══ RECORDS SUPPLIED ══
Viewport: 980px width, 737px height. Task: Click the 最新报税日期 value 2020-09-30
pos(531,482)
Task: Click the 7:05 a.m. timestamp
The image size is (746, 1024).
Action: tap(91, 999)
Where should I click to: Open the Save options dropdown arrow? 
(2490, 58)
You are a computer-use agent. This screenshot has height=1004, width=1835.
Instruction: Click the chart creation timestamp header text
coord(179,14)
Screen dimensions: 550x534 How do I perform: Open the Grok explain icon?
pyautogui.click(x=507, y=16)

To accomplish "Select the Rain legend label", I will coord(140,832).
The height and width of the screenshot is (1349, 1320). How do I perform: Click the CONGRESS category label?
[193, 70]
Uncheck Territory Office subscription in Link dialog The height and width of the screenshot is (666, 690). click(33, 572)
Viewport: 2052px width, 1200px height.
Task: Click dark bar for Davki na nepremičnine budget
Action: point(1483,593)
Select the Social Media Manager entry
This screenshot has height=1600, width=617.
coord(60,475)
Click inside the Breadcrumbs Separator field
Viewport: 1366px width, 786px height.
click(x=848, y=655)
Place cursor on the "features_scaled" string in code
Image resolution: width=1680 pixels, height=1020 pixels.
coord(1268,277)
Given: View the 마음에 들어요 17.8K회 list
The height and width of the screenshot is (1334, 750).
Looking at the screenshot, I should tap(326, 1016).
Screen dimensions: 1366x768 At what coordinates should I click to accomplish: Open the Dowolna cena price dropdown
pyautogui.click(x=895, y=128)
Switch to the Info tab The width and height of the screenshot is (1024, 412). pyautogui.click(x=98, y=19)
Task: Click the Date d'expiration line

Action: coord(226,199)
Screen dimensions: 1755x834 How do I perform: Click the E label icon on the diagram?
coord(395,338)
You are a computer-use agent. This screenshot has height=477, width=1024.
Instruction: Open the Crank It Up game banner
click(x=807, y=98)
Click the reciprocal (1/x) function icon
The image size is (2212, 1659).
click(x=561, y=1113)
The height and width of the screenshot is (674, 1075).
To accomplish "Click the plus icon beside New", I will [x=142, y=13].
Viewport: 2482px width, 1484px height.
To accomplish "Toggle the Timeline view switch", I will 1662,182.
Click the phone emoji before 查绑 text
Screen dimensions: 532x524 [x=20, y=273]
═══
TASK DIRECTIONS
Across the data, how many lines have the word "will" in them? Respond with the number alone.

TASK RESULT
3